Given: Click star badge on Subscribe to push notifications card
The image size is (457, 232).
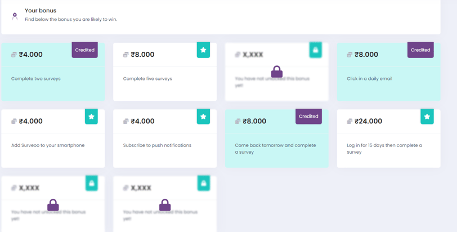Looking at the screenshot, I should pos(203,117).
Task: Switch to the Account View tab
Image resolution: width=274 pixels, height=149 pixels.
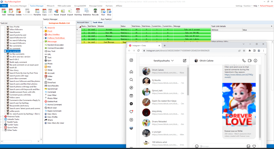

━━━━

→ **Directive**
Rewrite everything from the line containing "Task: Switch to the Account View tab" down to the end of the entries, swapping "Account View" for "Profile View" and leaving every other word unchanged. Omit the pictures from your answer.

→ **Written response**
Task: Switch to the Profile View tab
Image resolution: width=274 pixels, height=149 pixels.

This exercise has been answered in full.